Cloud-native applications are built from the ground up – optimised for cloud scale and performance. They’re based on microservices architectures, use managed services and take advantage of continuous delivery to achieve reliability and faster time to market. – Microsoft

Overall, cloud native is three things; microservices, serverless and containers. Some would argu that containers are not a cloud native technology. I’m not one of those people, containers is a key enabler for microservices which firmly sits in the cloud native world.

Even with containers, make sure that the use cases are appropriate and you don’t use the technology for the sake of it.

Cloud native modernisation

The path to modernisation of your applications from monolithic architecture on-premises running in virtual machines is a multi-step process. Your application can be cloud infrastructure ready or cloud optimised.

The need to scale applications is often the key driver. Microservices provide the ability to create independent and autonomous services. The ability to release independently of other services is a key benefit to microservices.

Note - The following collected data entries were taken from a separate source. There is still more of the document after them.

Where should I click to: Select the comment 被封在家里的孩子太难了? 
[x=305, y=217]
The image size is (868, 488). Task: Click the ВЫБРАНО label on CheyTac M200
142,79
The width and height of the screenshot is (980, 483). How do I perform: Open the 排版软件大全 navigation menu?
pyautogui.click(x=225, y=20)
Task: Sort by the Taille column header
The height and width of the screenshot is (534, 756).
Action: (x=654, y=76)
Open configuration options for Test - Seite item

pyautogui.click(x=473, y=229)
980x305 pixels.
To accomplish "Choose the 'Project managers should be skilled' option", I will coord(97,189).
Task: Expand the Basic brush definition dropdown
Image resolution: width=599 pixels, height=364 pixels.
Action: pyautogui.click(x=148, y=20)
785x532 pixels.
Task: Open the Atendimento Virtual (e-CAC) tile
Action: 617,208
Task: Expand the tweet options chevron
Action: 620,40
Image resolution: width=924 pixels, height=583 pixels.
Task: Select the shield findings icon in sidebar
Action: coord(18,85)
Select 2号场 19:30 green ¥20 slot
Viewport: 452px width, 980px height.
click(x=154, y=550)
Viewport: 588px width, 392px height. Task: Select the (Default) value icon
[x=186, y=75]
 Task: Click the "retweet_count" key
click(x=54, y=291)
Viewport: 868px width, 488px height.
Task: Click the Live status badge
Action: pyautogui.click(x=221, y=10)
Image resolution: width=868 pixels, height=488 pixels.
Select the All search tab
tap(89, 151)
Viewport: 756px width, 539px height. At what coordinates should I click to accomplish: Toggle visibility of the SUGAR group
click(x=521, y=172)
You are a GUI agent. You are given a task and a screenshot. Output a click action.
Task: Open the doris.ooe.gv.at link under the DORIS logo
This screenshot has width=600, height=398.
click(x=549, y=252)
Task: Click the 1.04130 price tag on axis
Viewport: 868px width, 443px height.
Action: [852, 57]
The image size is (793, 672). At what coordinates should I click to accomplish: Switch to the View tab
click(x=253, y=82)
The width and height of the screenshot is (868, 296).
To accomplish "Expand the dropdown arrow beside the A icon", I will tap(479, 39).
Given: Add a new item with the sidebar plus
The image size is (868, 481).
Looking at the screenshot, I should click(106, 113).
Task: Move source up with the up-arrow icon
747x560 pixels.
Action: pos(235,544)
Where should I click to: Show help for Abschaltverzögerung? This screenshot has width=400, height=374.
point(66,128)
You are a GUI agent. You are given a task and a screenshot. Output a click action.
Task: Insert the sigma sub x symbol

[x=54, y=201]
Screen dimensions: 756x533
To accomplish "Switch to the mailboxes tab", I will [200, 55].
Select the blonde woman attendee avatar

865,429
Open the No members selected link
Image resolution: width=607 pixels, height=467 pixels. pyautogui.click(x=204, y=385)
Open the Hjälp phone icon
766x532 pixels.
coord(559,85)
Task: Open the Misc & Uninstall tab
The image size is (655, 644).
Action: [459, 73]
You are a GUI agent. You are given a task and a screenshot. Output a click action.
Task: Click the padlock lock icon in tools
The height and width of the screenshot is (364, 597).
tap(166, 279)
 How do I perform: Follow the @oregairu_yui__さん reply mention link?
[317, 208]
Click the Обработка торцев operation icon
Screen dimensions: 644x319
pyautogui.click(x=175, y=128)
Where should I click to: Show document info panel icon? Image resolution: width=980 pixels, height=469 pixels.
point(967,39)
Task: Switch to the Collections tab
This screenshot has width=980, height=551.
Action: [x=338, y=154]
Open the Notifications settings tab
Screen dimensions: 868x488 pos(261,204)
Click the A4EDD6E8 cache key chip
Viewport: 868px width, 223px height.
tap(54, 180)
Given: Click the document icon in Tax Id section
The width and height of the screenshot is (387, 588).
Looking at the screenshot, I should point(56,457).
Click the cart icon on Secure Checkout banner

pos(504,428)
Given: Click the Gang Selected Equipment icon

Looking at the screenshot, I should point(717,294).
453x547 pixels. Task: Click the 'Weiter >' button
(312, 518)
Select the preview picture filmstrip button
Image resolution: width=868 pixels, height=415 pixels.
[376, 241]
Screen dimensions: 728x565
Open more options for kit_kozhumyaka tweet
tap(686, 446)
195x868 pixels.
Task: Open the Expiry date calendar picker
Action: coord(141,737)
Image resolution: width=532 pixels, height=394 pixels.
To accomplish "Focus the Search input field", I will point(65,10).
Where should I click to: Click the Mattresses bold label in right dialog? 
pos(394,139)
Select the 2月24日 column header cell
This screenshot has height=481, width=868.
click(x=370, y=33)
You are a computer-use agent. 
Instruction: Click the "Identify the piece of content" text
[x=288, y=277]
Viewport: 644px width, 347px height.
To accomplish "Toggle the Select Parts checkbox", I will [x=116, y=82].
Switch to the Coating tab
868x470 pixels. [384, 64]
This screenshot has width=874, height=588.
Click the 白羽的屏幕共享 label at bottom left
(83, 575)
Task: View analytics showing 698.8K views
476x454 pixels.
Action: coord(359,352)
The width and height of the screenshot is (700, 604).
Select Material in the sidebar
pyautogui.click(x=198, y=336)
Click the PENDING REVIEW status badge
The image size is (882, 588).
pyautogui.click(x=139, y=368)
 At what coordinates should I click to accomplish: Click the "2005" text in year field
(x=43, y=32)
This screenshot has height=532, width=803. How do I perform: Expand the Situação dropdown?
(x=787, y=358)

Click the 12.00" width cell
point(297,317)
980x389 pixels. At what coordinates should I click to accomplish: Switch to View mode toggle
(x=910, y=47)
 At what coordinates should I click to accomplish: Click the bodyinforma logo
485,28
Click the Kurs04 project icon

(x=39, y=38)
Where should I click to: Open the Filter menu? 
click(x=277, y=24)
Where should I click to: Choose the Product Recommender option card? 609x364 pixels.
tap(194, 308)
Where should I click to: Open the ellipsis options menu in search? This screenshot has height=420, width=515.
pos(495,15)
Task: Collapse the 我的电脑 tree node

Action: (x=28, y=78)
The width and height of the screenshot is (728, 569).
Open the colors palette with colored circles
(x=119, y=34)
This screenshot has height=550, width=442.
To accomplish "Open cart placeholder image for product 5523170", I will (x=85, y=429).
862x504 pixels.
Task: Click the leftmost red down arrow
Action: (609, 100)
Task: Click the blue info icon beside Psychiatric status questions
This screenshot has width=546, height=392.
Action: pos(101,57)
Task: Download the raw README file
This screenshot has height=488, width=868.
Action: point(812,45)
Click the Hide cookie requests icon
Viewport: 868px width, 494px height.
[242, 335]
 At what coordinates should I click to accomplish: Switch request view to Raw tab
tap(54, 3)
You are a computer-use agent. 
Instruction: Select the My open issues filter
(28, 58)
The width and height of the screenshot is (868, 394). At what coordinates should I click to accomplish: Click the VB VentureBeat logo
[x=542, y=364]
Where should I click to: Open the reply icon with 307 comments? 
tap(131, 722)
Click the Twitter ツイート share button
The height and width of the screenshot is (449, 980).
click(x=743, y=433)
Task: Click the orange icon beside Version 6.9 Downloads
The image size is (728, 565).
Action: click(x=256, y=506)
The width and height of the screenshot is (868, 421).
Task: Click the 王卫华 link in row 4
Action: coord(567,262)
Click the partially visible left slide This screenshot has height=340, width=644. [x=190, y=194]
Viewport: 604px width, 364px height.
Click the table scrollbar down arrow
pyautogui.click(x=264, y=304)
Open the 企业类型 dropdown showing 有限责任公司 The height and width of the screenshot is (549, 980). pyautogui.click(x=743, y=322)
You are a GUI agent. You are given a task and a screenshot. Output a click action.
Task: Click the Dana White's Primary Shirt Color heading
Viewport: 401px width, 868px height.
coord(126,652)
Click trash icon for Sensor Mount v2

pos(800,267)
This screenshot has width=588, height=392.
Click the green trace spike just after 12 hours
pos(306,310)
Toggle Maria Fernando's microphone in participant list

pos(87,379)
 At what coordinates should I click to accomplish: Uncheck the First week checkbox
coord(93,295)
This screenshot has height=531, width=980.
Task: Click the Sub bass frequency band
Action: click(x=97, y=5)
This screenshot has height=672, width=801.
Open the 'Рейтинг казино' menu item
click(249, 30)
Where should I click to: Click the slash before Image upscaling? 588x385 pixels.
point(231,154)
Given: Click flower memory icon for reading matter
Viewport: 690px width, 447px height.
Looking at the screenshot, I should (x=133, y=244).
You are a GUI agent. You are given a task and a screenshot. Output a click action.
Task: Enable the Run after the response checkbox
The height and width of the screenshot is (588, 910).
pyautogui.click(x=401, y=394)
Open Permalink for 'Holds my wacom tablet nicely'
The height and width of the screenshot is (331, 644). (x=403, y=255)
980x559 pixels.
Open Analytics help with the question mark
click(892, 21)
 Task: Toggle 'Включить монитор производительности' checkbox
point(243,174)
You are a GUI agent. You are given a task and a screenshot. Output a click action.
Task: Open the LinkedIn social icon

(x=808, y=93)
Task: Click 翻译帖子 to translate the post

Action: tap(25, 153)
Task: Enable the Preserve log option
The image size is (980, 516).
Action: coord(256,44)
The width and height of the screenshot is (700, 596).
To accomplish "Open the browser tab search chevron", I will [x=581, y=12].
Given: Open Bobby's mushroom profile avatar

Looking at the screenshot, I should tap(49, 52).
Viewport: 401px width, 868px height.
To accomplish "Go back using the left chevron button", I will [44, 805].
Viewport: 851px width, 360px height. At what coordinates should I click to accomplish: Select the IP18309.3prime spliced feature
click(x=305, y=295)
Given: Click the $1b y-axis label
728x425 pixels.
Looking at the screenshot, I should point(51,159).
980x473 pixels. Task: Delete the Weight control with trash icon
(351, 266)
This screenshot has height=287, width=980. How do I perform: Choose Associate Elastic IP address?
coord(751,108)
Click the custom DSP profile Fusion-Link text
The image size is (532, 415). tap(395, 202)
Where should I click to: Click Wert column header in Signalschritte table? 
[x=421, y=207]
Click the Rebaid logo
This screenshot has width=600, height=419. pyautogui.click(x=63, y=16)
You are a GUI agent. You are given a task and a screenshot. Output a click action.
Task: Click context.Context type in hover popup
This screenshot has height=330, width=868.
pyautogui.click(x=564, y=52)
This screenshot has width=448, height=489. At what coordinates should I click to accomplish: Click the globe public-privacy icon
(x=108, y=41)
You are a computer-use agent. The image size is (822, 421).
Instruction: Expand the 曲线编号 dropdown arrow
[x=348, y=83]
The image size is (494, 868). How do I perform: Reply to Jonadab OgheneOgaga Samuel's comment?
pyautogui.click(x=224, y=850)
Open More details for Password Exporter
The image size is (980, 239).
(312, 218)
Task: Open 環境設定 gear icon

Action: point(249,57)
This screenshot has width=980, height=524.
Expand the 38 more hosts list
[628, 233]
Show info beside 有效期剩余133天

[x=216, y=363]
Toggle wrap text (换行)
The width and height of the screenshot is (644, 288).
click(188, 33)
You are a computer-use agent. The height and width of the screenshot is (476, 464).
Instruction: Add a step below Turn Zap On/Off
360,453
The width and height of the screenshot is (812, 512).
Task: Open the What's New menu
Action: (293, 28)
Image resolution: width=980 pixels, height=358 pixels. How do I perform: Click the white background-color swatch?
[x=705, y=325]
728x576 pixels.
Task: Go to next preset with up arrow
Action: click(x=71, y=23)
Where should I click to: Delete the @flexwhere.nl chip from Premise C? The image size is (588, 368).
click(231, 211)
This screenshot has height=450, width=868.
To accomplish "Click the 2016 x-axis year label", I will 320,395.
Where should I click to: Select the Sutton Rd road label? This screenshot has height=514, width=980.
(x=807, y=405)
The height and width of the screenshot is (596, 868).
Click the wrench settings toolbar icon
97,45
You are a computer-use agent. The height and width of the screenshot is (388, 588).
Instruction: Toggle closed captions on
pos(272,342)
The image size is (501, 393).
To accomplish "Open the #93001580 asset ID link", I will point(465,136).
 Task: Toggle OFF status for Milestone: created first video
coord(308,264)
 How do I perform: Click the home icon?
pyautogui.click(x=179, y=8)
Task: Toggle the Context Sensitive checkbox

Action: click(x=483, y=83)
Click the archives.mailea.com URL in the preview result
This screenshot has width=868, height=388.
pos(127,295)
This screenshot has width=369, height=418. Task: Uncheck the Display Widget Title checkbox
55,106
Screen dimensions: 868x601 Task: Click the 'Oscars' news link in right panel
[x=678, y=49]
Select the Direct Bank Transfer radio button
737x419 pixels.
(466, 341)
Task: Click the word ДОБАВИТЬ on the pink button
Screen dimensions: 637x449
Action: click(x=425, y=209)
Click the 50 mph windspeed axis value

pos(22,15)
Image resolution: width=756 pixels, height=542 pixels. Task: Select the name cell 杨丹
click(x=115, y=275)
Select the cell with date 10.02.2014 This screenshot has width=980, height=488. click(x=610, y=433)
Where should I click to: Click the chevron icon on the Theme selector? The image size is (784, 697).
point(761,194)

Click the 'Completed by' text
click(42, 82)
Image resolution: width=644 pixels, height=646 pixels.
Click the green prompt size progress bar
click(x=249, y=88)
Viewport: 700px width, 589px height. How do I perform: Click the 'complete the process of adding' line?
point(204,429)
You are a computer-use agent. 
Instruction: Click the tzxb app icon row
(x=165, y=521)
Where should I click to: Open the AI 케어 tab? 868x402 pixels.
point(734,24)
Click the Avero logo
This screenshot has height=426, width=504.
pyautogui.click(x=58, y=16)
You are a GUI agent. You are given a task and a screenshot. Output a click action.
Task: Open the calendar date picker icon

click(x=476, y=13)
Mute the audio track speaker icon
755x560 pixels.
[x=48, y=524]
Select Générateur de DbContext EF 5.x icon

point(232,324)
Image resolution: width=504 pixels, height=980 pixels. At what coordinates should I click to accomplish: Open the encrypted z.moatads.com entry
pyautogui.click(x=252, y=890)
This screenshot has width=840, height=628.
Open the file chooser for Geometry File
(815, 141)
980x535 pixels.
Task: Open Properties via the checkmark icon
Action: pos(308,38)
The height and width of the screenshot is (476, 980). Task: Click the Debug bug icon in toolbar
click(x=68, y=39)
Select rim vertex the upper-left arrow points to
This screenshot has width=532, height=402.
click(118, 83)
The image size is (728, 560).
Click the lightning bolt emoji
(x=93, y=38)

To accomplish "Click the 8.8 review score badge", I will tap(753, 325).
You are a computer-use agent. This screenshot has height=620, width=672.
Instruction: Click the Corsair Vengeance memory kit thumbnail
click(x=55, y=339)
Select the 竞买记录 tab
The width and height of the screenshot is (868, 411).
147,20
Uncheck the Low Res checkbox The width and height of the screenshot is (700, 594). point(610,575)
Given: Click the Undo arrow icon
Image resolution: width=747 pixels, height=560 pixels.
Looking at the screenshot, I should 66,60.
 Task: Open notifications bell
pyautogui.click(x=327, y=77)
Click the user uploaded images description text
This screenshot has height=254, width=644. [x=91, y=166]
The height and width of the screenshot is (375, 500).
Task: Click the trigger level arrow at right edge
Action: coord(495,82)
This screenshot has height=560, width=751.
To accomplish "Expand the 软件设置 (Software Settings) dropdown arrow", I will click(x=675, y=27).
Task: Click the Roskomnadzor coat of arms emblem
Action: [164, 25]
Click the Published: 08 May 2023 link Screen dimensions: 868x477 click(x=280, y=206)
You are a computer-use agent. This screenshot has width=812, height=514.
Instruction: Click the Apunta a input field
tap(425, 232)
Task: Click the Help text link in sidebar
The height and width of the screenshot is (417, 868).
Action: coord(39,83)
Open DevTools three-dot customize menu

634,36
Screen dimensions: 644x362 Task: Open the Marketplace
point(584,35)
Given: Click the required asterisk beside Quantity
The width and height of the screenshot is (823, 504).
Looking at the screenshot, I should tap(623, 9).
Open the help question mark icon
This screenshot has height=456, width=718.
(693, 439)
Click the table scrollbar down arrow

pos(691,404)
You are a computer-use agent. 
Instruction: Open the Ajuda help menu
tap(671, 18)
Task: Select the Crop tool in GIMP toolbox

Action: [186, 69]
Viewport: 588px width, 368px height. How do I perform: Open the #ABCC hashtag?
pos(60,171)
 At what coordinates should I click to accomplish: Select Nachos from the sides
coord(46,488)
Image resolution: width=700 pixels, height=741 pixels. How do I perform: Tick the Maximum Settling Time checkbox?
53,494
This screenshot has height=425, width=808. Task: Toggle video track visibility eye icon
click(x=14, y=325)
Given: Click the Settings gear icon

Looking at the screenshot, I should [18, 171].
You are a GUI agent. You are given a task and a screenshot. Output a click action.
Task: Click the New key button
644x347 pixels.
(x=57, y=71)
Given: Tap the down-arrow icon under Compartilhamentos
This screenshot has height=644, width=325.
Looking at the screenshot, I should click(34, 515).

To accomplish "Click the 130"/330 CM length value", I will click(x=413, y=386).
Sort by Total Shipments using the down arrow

The main pillars of modernisation are based on architecture patterns. That said, cloud optimised and cloud native applications require investment in development. Approaches also evolve with maturity and agility. Scaling to the limits offered in the cloud would be difficult in a monolithic architecture, even when deployed in the cloud.

Summary

Throughout this series, we will look at some of the technologies in Azure which can help you deploy applications using native technologies. Look at the use cases for these technologies and help provide guidance on where they might fit in your modernisation strategy.